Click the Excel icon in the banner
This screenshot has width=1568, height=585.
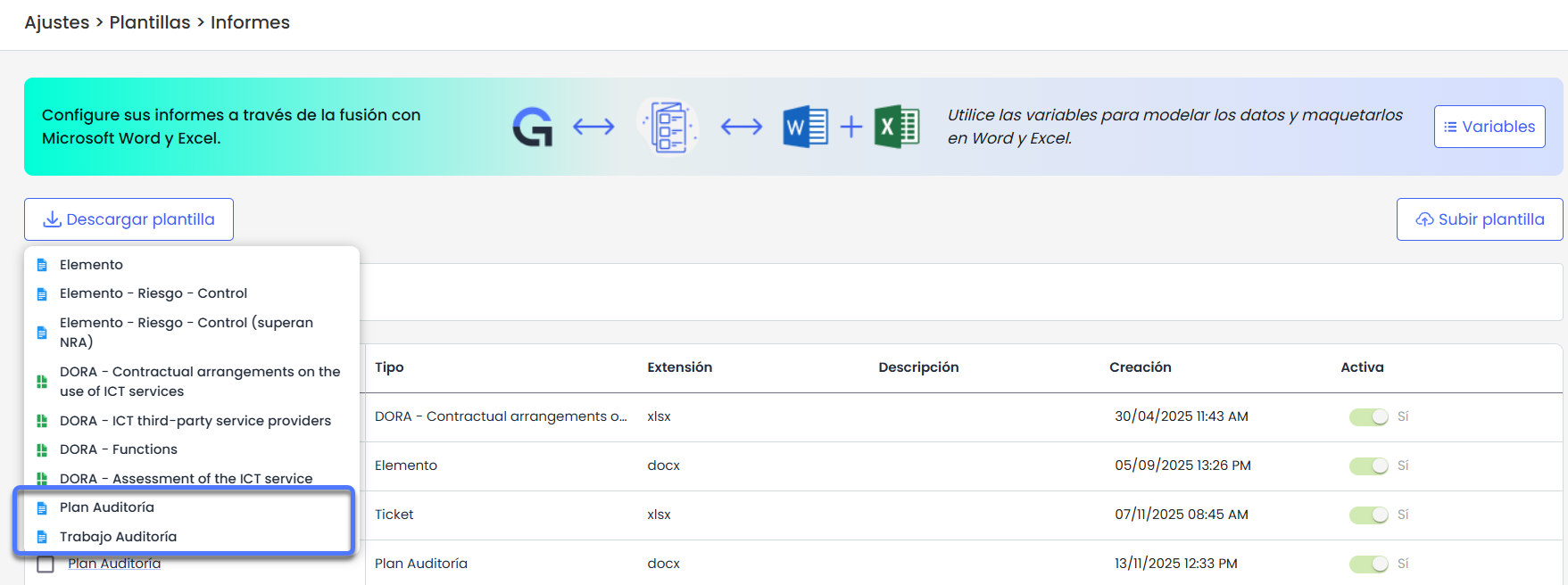[896, 127]
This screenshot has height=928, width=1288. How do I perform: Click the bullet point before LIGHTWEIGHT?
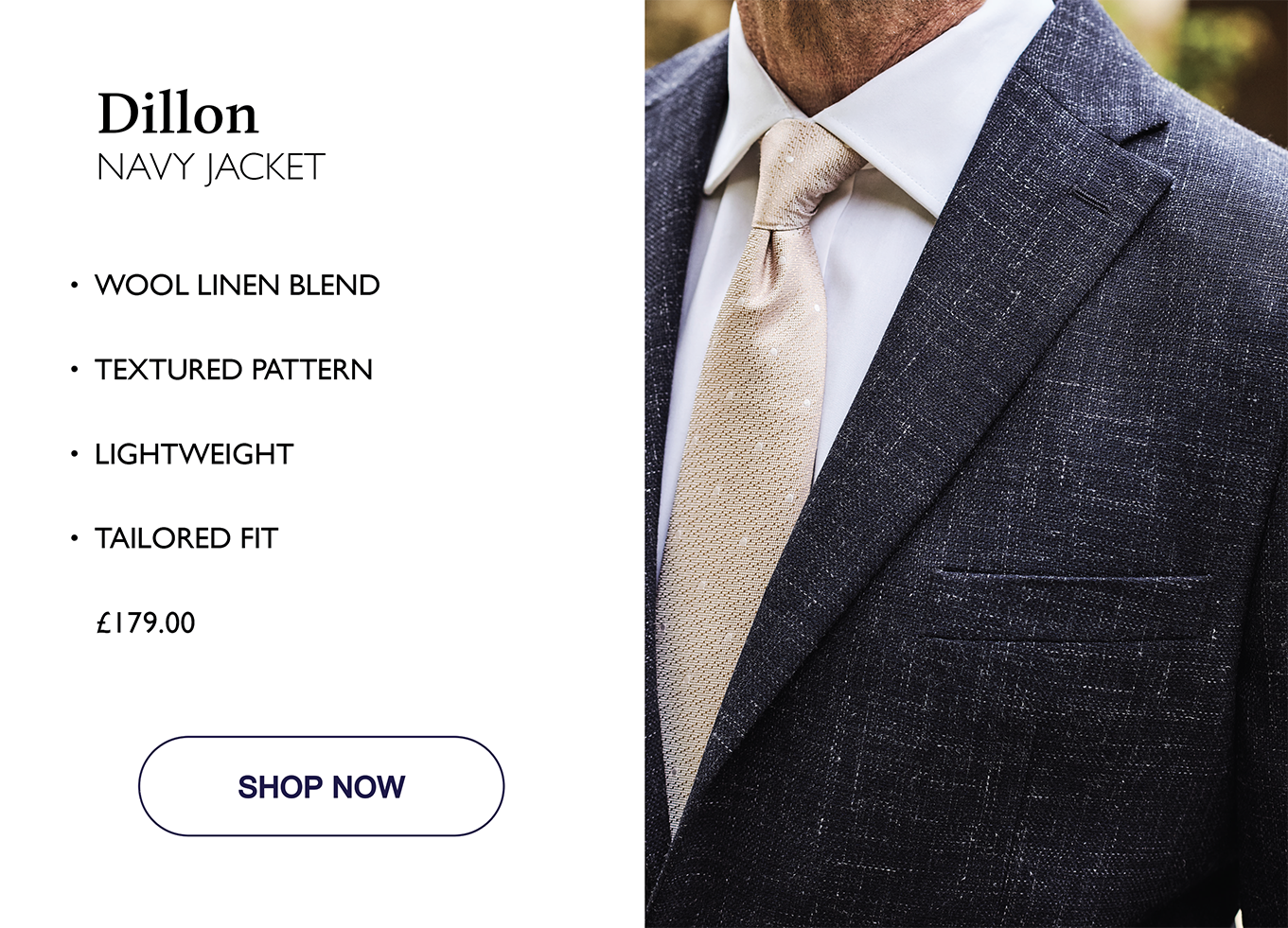74,454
*-*-*
* [Problem requirements]:
Retyped exactly, the lines from the one holding "This screenshot has height=928, width=1288." through the last line of the data above are the whole answer. Pictures stay out.

* [Result below]:
This screenshot has height=928, width=1288. How do I perform: Click the bullet point before LIGHTWEIGHT?
74,454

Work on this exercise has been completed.